El superintendente de Saneamiento Básico (Sisab), álvaro Camacho, informó que ayer se inició, de manera oficial, las negociaciones para concertar, de forma “amigable”, la salida de Aguas del Illimani (AISA) de las ciudades de La Paz y El Alto.
Camacho dijo que se busca una solución “amistosa”, que no afecte los intereses del Estado.

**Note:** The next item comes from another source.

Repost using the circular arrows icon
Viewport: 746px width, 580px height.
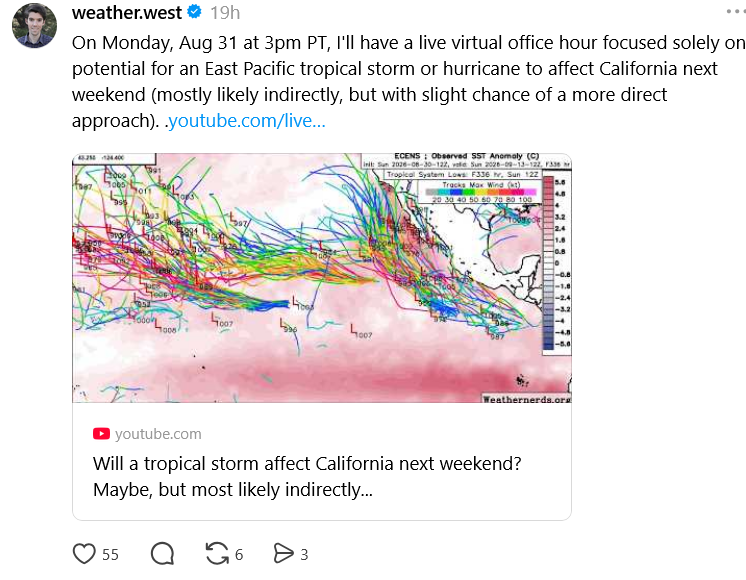[x=217, y=554]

Para ello, la Sisab no renunciará a la realización de una auditoría técnica a toda la gestión de la distribuidora, desde 1997, para conocer sus inversiones.
En enero de este año, el Gobierno Central determinó al alejamiento de AISA, mediante un decreto, bajo la presión alteña.
Camacho confirmó que Aguas del Illimani no renovó sus boletas de garantía y que la Superintendencia enviará las notificaciones respectivas otorgando a la transnacional un plazo razonable para que lo haga. Con relación a la boleta por la administración de los bienes de Samapa, Javier Zárate, responsable del municipio de La Paz para este tema, manifestó que la comuna paceña considera que esta ampliación de plazo no es viable, pues esa figura no se encuentra en el contrato.
Aguas del Illimani solicitó a la Superintendencia renovar las boletas con disminución del monto, considerando que el tiempo de vigencia del contrato será menor.
Se espera que las negociaciones concluyan esta semana. Entonces se sabrá qué tipo de empresa operará la distribución.